[Saved data entries]
● ● ● ● ●

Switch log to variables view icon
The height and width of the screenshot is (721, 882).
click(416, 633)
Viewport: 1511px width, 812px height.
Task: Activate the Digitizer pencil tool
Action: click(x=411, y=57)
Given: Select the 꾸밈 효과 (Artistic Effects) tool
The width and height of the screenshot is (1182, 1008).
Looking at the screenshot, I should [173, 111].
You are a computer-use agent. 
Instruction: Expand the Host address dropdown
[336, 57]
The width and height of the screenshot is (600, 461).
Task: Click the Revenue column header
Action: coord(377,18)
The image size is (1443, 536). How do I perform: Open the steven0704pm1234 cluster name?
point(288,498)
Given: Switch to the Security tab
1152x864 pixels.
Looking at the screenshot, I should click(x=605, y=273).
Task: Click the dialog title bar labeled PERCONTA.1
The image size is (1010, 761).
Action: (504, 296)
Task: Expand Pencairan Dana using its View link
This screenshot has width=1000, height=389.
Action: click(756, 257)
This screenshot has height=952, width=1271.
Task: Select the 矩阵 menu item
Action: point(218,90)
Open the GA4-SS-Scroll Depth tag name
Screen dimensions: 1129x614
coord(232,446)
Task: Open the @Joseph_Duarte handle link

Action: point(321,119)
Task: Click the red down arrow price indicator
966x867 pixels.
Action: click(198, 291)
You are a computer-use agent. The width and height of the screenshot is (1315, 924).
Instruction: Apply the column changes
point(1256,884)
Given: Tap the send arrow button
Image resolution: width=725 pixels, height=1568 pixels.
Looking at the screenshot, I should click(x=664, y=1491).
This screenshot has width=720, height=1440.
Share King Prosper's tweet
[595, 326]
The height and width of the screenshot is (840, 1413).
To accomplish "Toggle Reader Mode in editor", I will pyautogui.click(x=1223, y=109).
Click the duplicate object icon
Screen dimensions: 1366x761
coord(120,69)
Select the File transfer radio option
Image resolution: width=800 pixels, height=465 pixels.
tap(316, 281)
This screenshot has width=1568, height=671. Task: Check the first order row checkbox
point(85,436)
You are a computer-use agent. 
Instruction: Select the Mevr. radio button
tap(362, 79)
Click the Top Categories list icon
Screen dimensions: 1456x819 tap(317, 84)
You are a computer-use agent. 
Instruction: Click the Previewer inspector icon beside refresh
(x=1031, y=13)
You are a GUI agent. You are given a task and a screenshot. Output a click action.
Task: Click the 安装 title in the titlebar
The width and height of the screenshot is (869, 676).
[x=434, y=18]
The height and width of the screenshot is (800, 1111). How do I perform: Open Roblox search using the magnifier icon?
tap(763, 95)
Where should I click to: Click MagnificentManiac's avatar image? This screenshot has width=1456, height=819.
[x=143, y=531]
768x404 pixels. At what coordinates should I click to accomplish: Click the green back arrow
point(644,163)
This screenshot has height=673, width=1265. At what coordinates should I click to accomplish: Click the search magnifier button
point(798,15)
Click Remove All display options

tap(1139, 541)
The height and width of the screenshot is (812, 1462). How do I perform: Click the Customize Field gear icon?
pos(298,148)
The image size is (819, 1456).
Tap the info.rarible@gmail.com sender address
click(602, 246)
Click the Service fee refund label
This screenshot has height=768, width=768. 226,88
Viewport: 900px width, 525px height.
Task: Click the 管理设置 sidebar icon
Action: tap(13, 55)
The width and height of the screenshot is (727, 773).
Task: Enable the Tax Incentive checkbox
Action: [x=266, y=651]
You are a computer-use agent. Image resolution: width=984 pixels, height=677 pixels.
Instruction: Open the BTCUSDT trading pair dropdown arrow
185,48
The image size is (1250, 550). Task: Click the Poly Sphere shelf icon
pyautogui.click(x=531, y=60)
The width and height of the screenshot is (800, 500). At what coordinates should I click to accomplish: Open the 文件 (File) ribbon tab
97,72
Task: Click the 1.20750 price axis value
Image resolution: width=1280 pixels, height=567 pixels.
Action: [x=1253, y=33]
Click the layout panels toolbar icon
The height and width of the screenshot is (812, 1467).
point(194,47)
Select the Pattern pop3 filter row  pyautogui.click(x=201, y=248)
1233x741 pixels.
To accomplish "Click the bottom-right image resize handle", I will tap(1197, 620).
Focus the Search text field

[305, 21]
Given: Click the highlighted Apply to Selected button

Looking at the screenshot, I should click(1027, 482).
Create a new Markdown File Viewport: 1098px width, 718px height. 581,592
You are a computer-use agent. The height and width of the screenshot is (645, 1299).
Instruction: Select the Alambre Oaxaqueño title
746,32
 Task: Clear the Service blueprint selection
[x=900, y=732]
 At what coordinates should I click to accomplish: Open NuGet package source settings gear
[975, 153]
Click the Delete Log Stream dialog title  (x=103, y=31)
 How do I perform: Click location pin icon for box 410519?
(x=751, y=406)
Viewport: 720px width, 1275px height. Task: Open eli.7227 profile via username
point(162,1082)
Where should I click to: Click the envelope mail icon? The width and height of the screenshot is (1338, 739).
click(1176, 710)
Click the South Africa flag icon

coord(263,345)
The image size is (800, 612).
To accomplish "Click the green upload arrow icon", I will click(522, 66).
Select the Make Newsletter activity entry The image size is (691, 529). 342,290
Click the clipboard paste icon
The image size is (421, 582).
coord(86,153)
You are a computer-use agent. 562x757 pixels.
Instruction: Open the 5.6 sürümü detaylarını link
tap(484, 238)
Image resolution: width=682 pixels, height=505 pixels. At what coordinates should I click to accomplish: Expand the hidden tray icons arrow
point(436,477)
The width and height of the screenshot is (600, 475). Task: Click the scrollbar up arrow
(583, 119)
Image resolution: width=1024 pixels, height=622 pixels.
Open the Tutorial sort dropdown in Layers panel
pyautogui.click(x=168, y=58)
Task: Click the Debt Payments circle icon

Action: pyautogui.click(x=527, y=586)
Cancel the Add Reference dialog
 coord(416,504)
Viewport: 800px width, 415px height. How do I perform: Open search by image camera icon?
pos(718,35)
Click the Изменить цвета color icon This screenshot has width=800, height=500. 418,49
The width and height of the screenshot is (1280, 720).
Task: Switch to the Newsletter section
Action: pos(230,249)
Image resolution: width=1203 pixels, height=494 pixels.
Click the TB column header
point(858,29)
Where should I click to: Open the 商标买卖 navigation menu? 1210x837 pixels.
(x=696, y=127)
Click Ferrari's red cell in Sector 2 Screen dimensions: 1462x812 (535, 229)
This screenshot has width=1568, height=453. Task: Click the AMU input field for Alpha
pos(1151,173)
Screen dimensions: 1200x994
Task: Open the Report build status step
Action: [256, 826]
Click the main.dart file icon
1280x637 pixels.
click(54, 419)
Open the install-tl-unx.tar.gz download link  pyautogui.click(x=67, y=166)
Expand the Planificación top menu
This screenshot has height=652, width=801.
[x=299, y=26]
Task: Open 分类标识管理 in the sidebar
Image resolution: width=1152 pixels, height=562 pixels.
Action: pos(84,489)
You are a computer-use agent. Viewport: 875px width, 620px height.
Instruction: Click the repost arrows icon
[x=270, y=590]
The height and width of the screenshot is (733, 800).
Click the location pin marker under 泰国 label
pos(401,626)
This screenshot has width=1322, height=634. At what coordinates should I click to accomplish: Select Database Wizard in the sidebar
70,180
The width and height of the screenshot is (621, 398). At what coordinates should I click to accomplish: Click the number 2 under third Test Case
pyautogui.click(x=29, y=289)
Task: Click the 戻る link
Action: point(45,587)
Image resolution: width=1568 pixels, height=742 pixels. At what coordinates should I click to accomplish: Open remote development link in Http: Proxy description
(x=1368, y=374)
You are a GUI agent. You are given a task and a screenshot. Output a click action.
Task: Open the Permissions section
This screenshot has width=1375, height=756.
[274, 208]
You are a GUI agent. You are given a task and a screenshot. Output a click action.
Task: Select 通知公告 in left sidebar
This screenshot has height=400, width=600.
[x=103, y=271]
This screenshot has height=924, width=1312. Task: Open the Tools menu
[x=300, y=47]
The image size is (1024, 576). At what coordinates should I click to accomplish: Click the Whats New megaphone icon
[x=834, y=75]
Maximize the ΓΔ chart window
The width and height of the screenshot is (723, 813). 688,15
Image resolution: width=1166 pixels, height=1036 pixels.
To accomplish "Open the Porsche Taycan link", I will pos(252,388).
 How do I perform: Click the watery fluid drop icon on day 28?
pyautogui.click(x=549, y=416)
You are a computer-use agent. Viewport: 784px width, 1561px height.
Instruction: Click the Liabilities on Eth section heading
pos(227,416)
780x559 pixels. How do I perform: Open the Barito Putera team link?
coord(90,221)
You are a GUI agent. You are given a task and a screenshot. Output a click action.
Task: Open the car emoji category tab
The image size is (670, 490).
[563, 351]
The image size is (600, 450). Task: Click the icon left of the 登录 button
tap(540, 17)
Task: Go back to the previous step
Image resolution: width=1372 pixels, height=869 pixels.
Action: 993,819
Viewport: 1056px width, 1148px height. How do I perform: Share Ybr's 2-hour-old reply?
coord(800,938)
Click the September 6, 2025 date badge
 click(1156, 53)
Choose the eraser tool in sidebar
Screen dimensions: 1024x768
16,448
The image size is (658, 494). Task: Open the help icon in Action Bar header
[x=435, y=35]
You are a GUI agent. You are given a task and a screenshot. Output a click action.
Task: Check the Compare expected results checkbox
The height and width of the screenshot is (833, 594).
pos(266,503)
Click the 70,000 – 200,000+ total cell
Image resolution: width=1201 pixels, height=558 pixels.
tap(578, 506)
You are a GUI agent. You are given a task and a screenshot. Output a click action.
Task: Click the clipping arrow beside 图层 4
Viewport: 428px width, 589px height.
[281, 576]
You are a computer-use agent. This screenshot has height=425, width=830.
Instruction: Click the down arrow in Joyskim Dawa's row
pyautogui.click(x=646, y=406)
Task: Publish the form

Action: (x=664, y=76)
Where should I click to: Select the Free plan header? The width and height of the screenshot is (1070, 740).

● ● ● ● ●

- Exercise details: Each line of the entries above that contains "cell" must be copied into the answer.

- Answer to this exercise:
Click Ferrari's red cell in Sector 2 Screen dimensions: 1462x812 (535, 229)
Click the 70,000 – 200,000+ total cell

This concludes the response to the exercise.